Sabalenka avanza a la final del US Open tras vencer a Pegula
Aryna Sabalenka no afloja. Ni con el público en contra, ni con el número uno mundial a punto de cambiar de manos, ni con una rival que conoce bien su juego. La bielorrusa volvió a imponer su potencia y su carácter en Flushing Meadows para desarmar a Jessica Pegula y meterse de nuevo en la final del US Open: 7-5, 6-2, en una noche que refuerza su dominio sobre pista dura.
Son ya 20 victorias consecutivas en Nueva York. Y una sensación clara: cuando el torneo entra en la semana decisiva, Sabalenka sube un peldaño que muy pocas pueden seguir.
Del enfado al control total
El inicio no fue plácido. Sabalenka arrancó tensa, con errores no forzados que encendieron su frustración y dieron aire a Pegula, muy firme desde el fondo y precisa en los primeros intercambios. La estadounidense, a sus 32 años y todavía sin un grande en su palmarés, olió la oportunidad de por fin cambiar la historia ante una rival que la ha castigado una y otra vez en este escenario.
Pero la presión no tardó en volverse en su contra.
Juego a juego, Sabalenka empezó a ajustar los golpes, a encontrar ángulos, a imponer su peso de bola. Cuando el marcador llegó a 6-5 en el primer set, apareció la versión implacable de la cuatro veces campeona de Grand Slam: aceleró, atacó cada segundo servicio de Pegula y cerró la manga con autoridad. Ahí cambió el partido.
Un segundo set sin piedad
Con el primer set en el bolsillo, Sabalenka se soltó. El brazo, antes rígido, empezó a fluir. El saque ganó metros, la derecha entró como un martillo y Pegula se quedó sin respuestas.
La estadounidense veía pasar ganadores por todos lados. Sabalenka terminó el duelo con 29 golpes ganadores por solo 12 de Pegula, una estadística que refleja la diferencia de jerarquía cuando la bielorrusa encuentra su mejor nivel. El 6-2 del segundo parcial fue casi un trámite: un torbellino de agresividad controlada ante una Pegula desbordada, sin tiempo para pensar ni ajustar.
Otra vez, en casa y ante su público, la número cuatro del mundo se quedó a las puertas. Otra vez, ante la misma jugadora.
Dominio histórico en pista dura
Con este triunfo, Sabalenka rompe el récord de la era Open de más finales consecutivas de Grand Slam en pista dura. Desde el Australian Open 2023 ha alcanzado todas las finales sobre su superficie favorita. Una racha que la coloca en un territorio reservado a las grandes dominadoras del circuito.

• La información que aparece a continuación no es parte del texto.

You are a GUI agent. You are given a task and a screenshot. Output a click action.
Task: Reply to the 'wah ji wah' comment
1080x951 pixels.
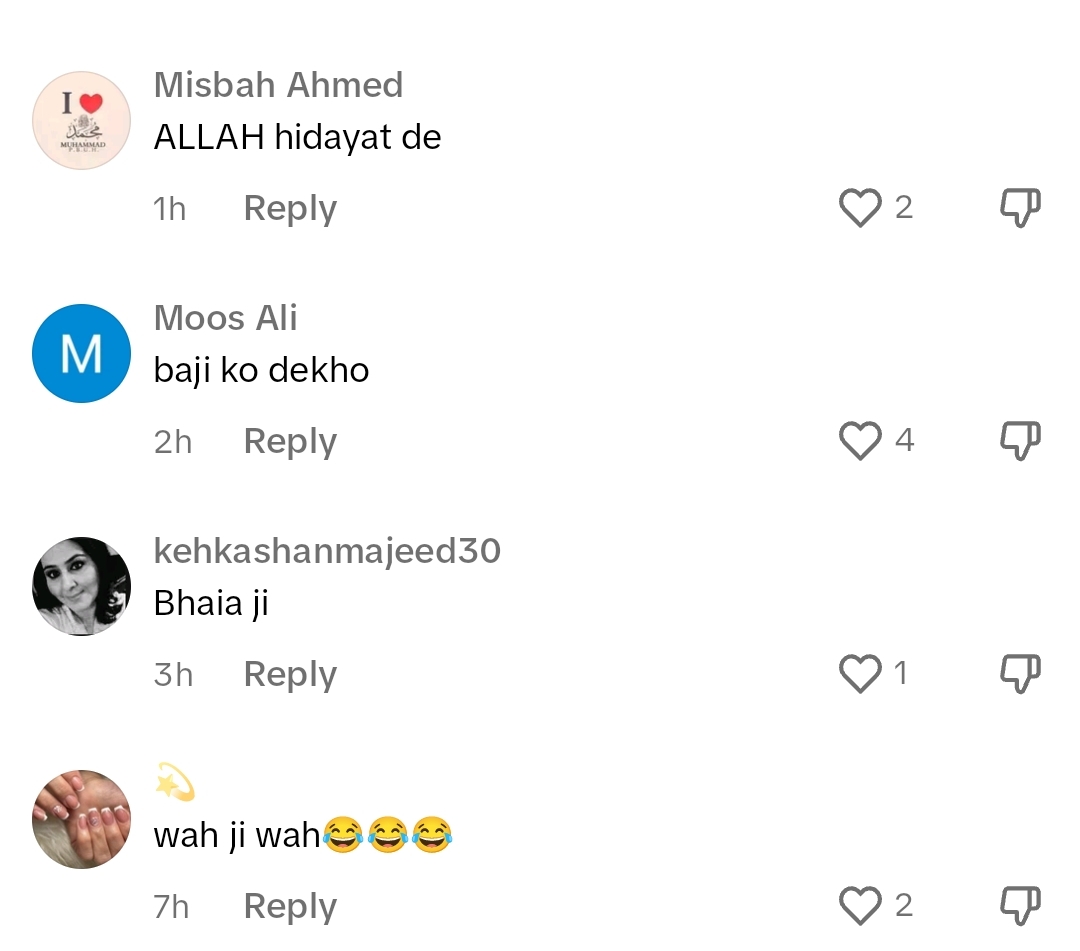[x=290, y=906]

En Nueva York, su secuencia impresiona aún más: cuatro finales seguidas del US Open, con la única mancha de la derrota de 2023 ante Coco Gauff. Desde entonces, no ha vuelto a perder en Flushing Meadows.
Su temporada, sin embargo, no había sido un paseo. Después de arrasar en el llamado “Sunshine Double” con títulos en Indian Wells y Miami en marzo, encadenó una caída en cuartos de final en Roland Garros y una sorprendente eliminación en octavos de Wimbledon. Ese bache abrió dudas sobre su estado de forma de cara al último grande del año.

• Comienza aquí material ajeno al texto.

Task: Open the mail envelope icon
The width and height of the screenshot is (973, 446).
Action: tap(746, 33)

En el cemento de Nueva York, las ha despejado todas: camino a la final solo ha cedido un set.
El número uno se va, el título aún no
El lunes perderá el número uno del ranking, que pasará a manos de Elena Rybakina. Pero en la pista, Sabalenka sigue compitiendo como si fuera la dueña del circuito. La victoria ante Pegula mantiene viva su opción de cerrar el año con un título de Grand Slam y de firmar una de las rachas más imponentes de los últimos tiempos en el US Open.

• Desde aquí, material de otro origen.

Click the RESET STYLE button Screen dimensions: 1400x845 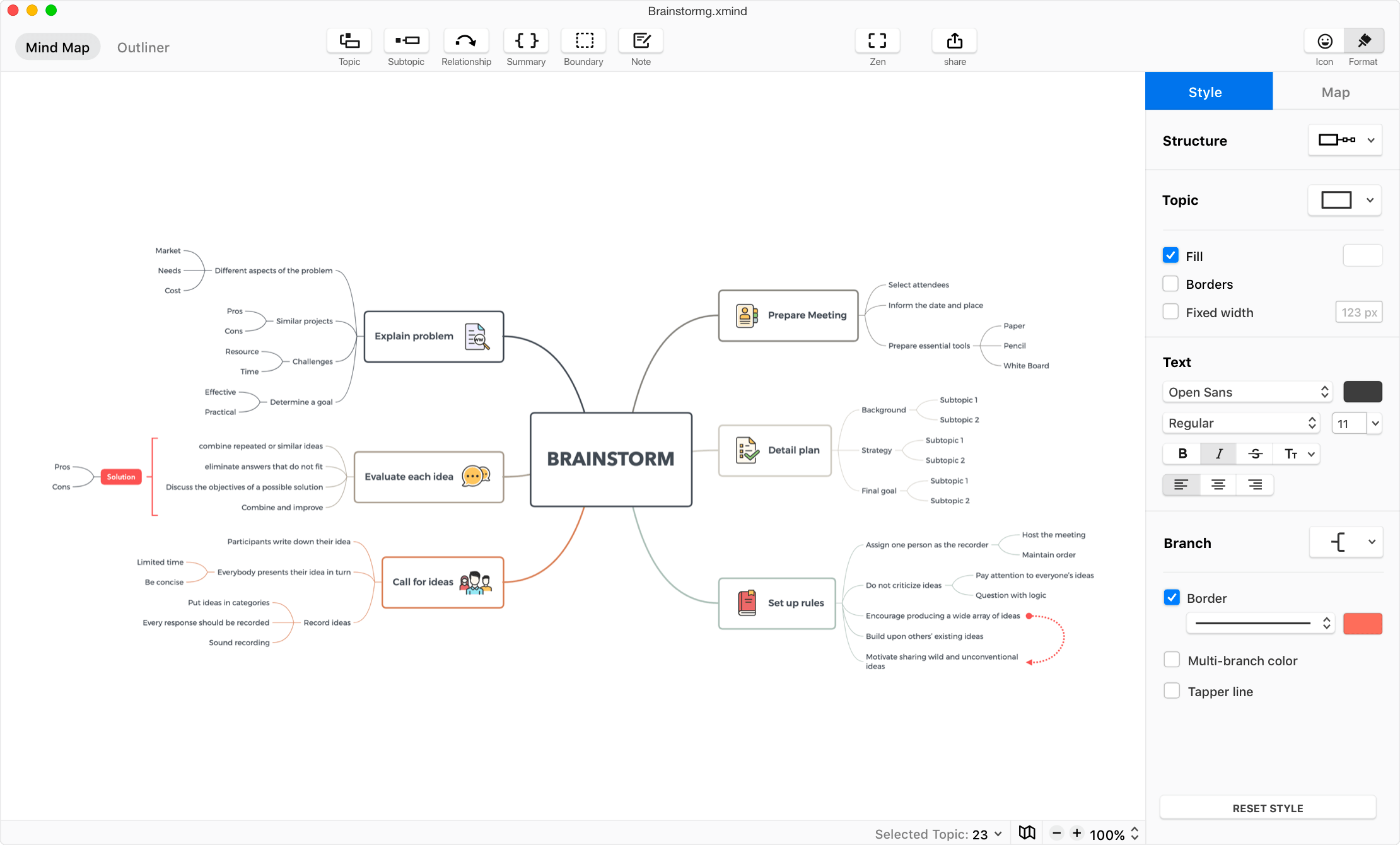(1268, 808)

“Estaba desesperada por ganar, lo quería muchísimo”, confesó después del partido, ya más relajada tras el vendaval. “No tengo quejas, estoy súper feliz de haber sacado este nivel de tenis”.
No es solo una cuestión de ambición. Sabalenka persigue historia: quiere convertirse en la primera jugadora desde Serena Williams en conquistar tres US Open consecutivos en individuales. En la era Open, solo la propia Williams y Chris Evert han logrado esa secuencia. El listón no puede ser más alto.
Rybakina o Gauff, el último obstáculo
En la final del sábado la espera un reto mayúsculo, sea cual sea el nombre al otro lado de la red. Podrá encontrarse con Elena Rybakina, campeona del Australian Open y futura número uno del mundo, o revivir el duelo con Coco Gauff, la misma que la frenó en la final de 2023 y que sueña con repetir fiesta ante su público.
Sabalenka llega lanzada, con confianza y con una estadística que asusta. Pero en Nueva York, en una final, el pasado no gana puntos. Y ahí está la gran pregunta: ¿convertirá esta racha en una dinastía, o alguien logrará detener a la jugadora que ha hecho del US Open su territorio favorito?